DESCRIPTION OF THE TASK
In the forum comment below, where does the commenter suggest a big PR could be deployed so reviewers can try it out?

Wondering, for a big PR like this, is there a way or does make sense to be able to deploy this as a feature branch to it's own testing env so that people reviewing can easily play with it on some specific dev env.

Not sure how feasible or not that would be in current infra and DevOps side of things but was just wondering if could be useful if was possible.

andrewm4894 avatar Apr 22 '23 09:04 andrewm4894

Not sure how feasible or not that would be in current infra and DevOps side of things but was just wondering if could be useful if was possible.

PROVIDED DATA

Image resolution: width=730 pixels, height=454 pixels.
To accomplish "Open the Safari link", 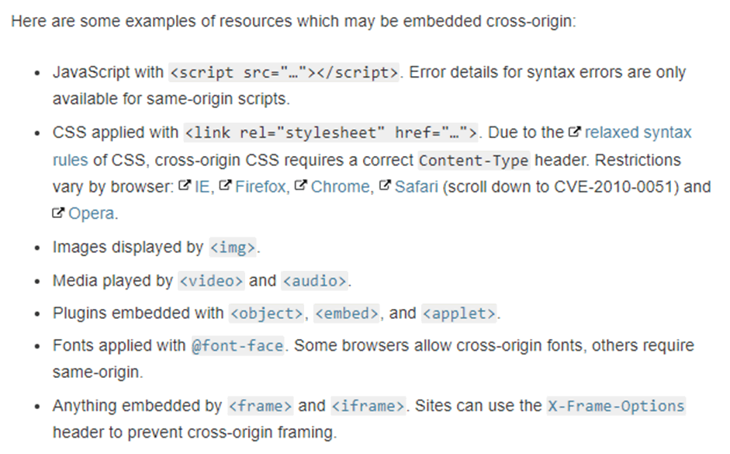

RESULT OF THIS TASK
As a feature branch to its own testing environment.